I expected him to answer me, speak in response like any normal human would. Rather than that, he cast his eyes over me without saying a word, and his demeanor became quizzical, then even judgmental. He was evaluating me! Seemed to me there wasn’t much to evaluate, but that’s what he was doing. It quickly became apparent that was what he was doing.

I was waiting to hear his name, but he took his time, then said, “No.”

“No?”

“No.”

“What do you mean, no?”

He shook his head, looking bemused. “Keith is too . . . well, it’s a happy-go-lucky, fun-loving, high-spirited name. No, your name to me should be, forever will be, Dexter.”

Okay, I’m not the sharpest knife in the kitchen drawer but not the dullest, either. He was playing with me! No way was he going to decide to call me Dexter and get away with it. He knew that. I did, too. Yet he didn’t know me at all, and this was how he was meeting me? I now knew something about him: he had the confidence of an All-Pro quarterback. Of a . . . well, I was stuck for another simile, but, I was no lightweight myself, confidence-wise, and he had me beat by a mile.

But I knew he was playing with me, and I decided two could play his game. “Dexter? I’ve never even met a Dexter. What’s a Dexter got to do with anything? What is a Dexter, anyway? And why that name?”
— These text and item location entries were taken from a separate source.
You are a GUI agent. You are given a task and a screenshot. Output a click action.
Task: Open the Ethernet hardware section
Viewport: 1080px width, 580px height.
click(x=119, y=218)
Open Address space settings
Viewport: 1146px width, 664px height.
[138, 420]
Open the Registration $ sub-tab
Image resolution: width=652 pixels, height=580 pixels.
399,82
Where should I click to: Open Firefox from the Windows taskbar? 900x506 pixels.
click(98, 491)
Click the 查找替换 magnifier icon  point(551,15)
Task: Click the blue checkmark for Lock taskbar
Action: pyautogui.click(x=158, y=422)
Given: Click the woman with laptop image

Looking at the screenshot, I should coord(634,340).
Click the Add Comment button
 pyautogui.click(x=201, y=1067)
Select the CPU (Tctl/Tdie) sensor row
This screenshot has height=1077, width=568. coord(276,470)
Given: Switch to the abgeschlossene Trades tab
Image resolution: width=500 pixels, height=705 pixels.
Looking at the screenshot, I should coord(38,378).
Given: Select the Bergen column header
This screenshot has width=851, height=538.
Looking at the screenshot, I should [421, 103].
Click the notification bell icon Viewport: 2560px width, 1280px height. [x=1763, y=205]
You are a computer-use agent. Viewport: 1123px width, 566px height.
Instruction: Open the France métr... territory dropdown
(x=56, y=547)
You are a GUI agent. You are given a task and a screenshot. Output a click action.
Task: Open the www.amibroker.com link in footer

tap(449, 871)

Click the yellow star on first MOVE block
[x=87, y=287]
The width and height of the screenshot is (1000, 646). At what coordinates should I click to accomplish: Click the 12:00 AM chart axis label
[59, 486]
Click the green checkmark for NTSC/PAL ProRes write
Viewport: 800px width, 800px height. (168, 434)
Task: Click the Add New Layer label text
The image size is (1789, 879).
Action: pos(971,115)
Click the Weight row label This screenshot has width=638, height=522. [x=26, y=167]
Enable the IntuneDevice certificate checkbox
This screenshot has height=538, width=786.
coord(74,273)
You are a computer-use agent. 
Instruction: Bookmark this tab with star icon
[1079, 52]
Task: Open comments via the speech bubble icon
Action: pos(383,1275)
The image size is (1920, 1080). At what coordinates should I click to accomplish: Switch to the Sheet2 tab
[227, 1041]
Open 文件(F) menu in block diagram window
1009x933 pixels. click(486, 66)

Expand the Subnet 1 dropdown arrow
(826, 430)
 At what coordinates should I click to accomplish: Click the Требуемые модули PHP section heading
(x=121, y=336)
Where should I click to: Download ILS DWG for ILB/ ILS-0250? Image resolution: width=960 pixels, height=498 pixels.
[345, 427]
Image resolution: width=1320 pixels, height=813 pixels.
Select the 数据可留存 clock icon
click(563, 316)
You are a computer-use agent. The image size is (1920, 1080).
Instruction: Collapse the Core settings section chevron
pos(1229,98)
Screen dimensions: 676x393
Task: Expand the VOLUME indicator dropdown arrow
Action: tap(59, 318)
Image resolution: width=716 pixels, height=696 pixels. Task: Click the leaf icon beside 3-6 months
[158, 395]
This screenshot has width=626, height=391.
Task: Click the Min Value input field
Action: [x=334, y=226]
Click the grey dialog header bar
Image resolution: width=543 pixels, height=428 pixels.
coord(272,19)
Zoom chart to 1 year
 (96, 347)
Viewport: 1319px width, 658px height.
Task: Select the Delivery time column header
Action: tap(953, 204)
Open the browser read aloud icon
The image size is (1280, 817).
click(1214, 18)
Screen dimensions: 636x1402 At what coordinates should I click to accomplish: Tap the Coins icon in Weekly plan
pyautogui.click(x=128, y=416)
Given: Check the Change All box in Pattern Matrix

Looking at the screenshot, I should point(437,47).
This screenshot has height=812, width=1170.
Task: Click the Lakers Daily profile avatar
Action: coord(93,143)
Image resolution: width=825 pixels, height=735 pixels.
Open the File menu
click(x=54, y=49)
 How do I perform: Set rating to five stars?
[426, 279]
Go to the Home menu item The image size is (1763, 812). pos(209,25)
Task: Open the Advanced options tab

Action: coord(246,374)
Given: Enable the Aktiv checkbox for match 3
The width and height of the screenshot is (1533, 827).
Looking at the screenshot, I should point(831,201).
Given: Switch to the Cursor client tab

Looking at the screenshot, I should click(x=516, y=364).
“You‘ve seen that show, haven’t you?” His voice was much like mine, unbroken, still a light alto. I liked it. “It’s on TV. This guy runs around killing people he thinks the world would be better off without? Doing perfect crimes because that’s how he is: all up tight and a perfectionist. His name is Dexter. You’re him! Look at your beige shorts with sharp creases on the front and an entirely clean, unrumpled tee shirt that looks as if it’s right out of the package. Your hair is combed so well every hair is in place, and that’s not even to mention your eye-blinding, new white sneakers. And the bicycle looks as fresh as you do. What, you wash it every time you ride it? No one keeps their bike so perfect. Or their clothes. Well, one guy must have when he was a kid: Dexter.”

He could have said all that derogatorily, derisively, with a superior air, but he didn’t. I could have taken offense, and I didn’t. No, he somehow made it clear this was all just us getting to know each other, sparring a little, and it was what I should expect from him.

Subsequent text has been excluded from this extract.